TASK TO CARRY OUT → Which lines in the records below contain the word "Viewport"? Copy out every one of them.

(Records from a collection)
(begin)
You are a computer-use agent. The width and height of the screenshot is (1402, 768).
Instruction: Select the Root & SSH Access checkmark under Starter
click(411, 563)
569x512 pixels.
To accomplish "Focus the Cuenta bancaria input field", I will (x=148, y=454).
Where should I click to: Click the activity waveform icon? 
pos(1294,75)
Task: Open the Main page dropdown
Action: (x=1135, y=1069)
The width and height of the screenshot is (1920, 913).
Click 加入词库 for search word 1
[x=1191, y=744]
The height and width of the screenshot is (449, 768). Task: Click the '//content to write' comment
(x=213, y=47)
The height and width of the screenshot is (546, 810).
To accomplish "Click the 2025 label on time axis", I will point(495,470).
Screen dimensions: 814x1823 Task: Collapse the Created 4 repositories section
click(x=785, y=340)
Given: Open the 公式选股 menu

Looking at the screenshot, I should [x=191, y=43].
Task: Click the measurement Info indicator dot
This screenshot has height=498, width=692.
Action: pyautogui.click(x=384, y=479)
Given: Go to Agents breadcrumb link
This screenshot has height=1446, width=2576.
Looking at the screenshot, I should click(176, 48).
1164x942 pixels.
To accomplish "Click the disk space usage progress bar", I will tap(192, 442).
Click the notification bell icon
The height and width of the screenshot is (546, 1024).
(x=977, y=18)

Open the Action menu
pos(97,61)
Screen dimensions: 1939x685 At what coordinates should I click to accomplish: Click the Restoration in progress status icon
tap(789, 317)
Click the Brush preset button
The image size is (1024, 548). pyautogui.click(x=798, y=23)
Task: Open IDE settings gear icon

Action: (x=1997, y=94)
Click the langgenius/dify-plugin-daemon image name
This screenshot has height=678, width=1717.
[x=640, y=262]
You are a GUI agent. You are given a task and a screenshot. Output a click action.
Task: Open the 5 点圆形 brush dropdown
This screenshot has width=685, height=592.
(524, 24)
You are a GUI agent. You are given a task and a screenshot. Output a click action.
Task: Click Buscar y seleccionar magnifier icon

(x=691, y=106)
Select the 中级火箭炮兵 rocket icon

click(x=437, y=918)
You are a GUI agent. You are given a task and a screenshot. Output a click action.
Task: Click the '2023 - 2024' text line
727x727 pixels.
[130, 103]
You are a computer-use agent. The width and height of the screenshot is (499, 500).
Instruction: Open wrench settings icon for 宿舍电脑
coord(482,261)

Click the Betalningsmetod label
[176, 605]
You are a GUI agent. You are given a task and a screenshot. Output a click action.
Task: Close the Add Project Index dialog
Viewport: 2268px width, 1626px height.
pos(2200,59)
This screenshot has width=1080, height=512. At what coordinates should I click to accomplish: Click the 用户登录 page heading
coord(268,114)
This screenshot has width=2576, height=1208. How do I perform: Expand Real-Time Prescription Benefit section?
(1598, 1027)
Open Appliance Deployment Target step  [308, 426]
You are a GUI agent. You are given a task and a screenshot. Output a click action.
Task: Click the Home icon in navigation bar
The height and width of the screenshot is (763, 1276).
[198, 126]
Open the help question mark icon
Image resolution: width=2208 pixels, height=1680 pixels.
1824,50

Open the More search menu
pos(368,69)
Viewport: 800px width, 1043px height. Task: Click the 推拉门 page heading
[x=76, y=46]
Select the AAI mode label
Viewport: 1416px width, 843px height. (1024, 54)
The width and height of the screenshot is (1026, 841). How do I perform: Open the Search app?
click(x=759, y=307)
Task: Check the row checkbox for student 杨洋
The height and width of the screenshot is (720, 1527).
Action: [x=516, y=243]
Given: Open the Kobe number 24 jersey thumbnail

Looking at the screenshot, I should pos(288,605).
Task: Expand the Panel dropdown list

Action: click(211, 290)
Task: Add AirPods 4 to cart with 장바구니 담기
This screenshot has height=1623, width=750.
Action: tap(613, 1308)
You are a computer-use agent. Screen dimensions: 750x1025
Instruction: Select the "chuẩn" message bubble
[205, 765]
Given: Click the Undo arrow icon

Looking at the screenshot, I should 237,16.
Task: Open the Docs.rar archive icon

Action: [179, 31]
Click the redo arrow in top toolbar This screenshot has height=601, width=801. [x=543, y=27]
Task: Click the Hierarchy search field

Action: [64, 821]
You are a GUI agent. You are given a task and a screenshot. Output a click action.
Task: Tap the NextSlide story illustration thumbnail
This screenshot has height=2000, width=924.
(end)
SOLUTION TO THIS TASK →
Viewport: 2268px width, 1626px height.
Viewport: 800px width, 1043px height. Task: Click the 推拉门 page heading
Viewport: 1416px width, 843px height. (1024, 54)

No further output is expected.